Former men’s eight rower Adam Kreek was part of the four-man team rescued after the distress signal on their 29-foot boat was activated early Saturday morning. Kreek was making the trans-Atlantic trip alongside fellow B.C. man Markus Pukonen, and Americans Jordan Hanssen and Pat Flemming.

The rowers were found safe after their life raft was spotted by a U.S. Coast Guard airplane, voyage spokesperson Greg Spooner said.

"We are extremely grateful for the services of the United States Coast Guard, and all other agencies involved in the successful location and rescue of the four rowers," Spooner wrote on the expedition’s blog. "They put their lives at risk to save ours."

Spooner said he was contacted by the U.S. Coast Guard in San Juan, Puerto Rico at 3:50 a.m. PT Saturday when the station received a distress signal from the “James Robert Hanssen” boat. The overturned vessel, which was designed to right itself if it capsized, was about 650 kilometres north of Puerto Rico.

On Friday, the crew reported on Twitter that a lightning storm had passed overhead the day before.

"Jordan’s beard was rising to the sky and glowing, and both antennas were glowing at their tips. Lots of loud thunder and intense eye-shattering lightning. Wow. Crazy freaky," the tweet said.

Dubbed the Canadian Wildlife Federation Africa to the Americas Expedition, the 6,700-kilometre journey from Dakar, Senegal to Miami, Florida ended 73 days into the 80-day trip. The mishap follows years of preparation and planning.

Dominic Kahn, head coach of Toronto’s Bayside Rowing Club and a friend of Kreek’s, said the quartet was well-prepared for any difficulties at sea.

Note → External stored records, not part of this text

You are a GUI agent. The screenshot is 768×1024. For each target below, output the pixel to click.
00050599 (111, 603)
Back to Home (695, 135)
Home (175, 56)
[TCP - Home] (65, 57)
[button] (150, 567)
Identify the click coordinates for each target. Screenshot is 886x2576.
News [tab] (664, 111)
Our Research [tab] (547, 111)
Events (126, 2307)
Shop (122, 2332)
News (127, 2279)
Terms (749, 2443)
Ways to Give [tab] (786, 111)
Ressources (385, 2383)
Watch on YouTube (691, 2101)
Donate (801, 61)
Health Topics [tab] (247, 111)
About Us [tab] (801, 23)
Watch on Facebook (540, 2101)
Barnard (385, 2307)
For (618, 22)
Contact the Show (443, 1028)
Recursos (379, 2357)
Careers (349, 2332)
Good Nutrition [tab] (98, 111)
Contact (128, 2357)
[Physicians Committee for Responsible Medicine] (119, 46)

The rowers had trained in the choppy waters off Vancouver Island and they had conducted an intense, 24-hour capsize training exercise with Navy SEALS near Puget Sound in Washington, Kahn told CTV News Channel Sunday.

Kahn said Kreek’s wife told him over the phone Sunday morning that their training simply “kicked in” once they’d realized they had tipped.

“It’s very sudden and then they just went into autopilot,” Kahn said. “She even mentioned they did some visualization -- just like an Olympic athlete would visualize what to do for their race; they did visualizations as to what would happen if they ever were to capsize.”

Kreek has been training to handle such an ordeal since his teenage years when he took up the sport, Kahn said, and one of the other crew members had previously competed in a Cross-Atlantic race.

“So definitely they weren’t inexperienced rowers,” Kahn said. “These were the best of the best doing a really great thing.”

The trip, which coincided with the International Year of Water Co-operation by the United Nations, was not only an attempt on a world rowing record, but was also intended to be a scientific journey.

"You build an intimate understanding of the vastness of the ocean, the vastness of the planet and the fragility within it," Kreek told CTV News last month, on Day 57 of the trip.

The boat was carrying scientific equipment and the crew was gathering data as part of an initiative sponsored by the Canadian Wildlife Federation.